Supplied passage:
■ ■ ■ ■ ■
How Do You Survive Nuclear War? The CDC Is About to Tell You
This photo of the mushroom cloud over Nagasaki was taken by Charles Levy from one of the B-29 Superfortresses used in the attack.
Credit: U.S. National Archives

Jan. 16 update: The CDC's nuclear detonation webcast has been postponed. In its place, the CDC will discuss this season's severe flu. Live Science's original story about the webcast is below.

Do you know what to do in the event of a nuclear detonation? If not, don't worry: The Centers for Disease Control and Prevention (CDC) is giving a talk next week on just that topic.

On Jan. 16, the agency's monthly public health-focused webcast, called Public Health Grand Rounds, is slated to focus on "Public Health Response to a Nuclear Detonation," according to the CDC's website.

The CDC points out that "while a nuclear detonation is unlikely, it would have devastating results and there would be limited time to take critical protection steps." However, "planning and preparation can lessen deaths and illnesses," the CDC says.

"For instance, most people don't realize that sheltering in place for at least 24 hours is crucial to saving lives and reducing exposure to radiation," the CDC says.

The presentation will feature speakers including the deputy director and chief medical officer of the agency's Office of Public Health Preparedness and Response, the radiation safety officer, and the chief of the Radiation Studies Branch.

Topics will include "Preparing for the Unthinkable" and "Roadmap to Radiation Preparedness," along with information on how public health programs have fared on the local, state and federal level in preparing for a nuclear bomb.

The webcast will be streamed here at 1 p.m. ET on Jan. 16.

The CDC's Public Health Grand Rounds webcast focuses on major public health issues, highlighting key challenges, cutting-edge research and the potential impact of different interventions, according to the CDC.

Editor's note: This article was updated Jan. 5 to correct the date of the webcast.
■ ■ ■ ■ ■
Excerpted data:
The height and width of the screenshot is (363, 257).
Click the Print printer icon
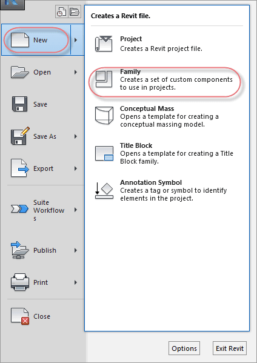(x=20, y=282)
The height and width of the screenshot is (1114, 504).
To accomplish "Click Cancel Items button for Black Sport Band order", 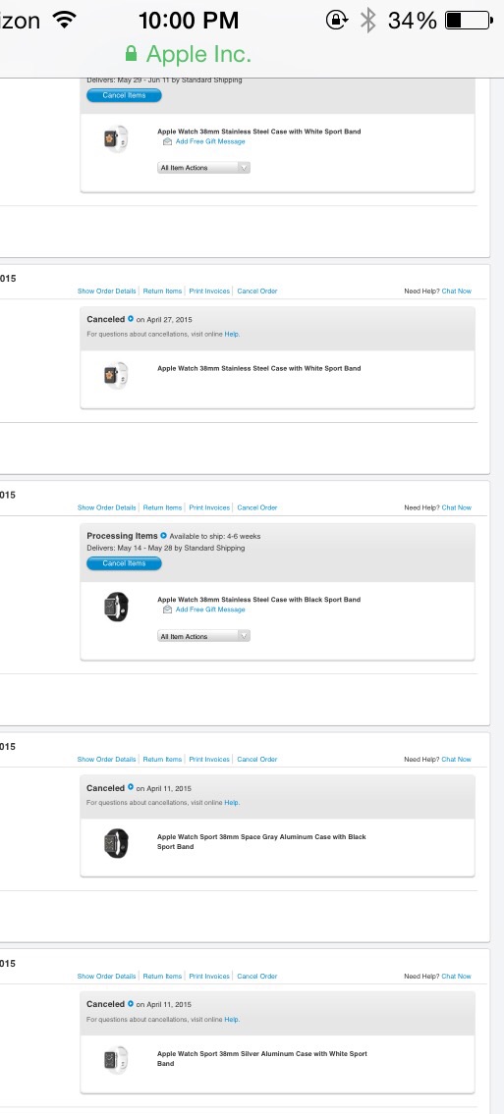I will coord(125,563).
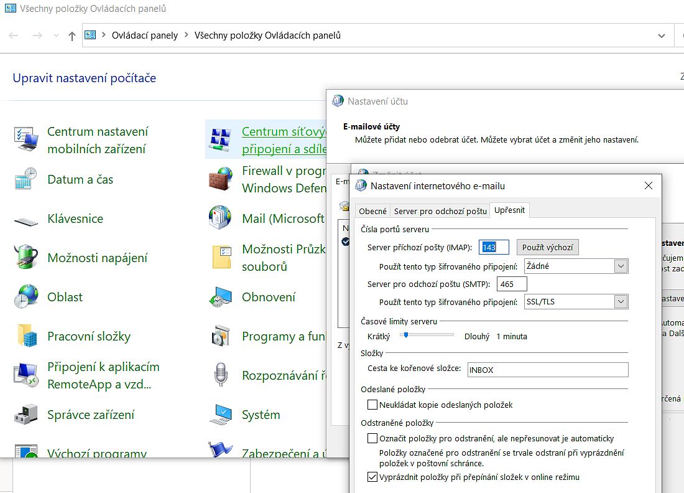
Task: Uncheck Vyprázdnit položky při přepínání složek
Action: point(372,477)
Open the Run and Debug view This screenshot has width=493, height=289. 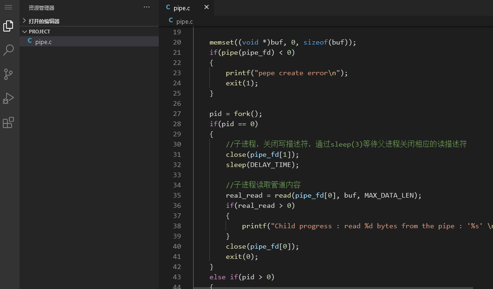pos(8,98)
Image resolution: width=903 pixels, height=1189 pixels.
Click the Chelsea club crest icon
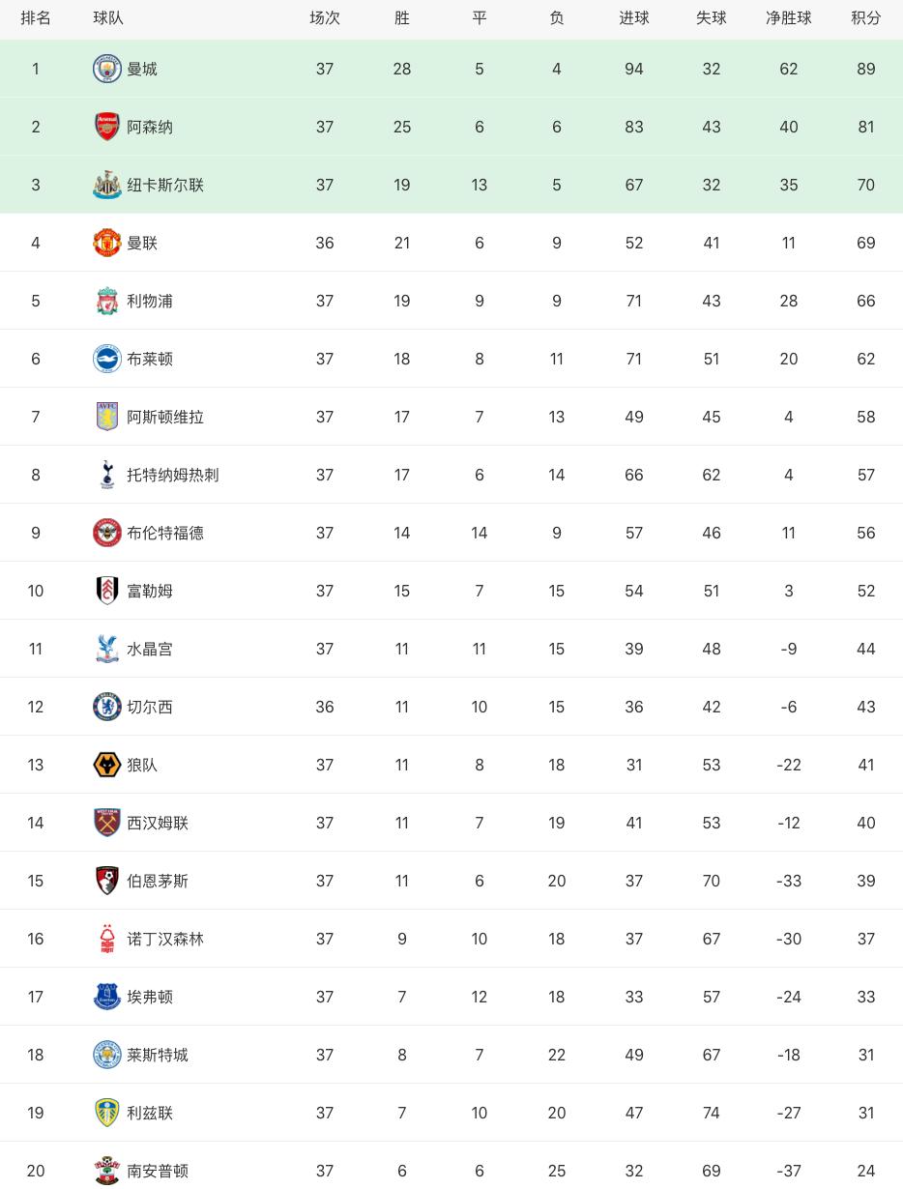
■ ■ ■ ■ ■
Problem to solve:
In the article about the CDC's nuclear detonation webcast, for how long does the CDC say sheltering in place is crucial to saving lives and reducing radiation exposure?

Written answer:
At least 24 hours.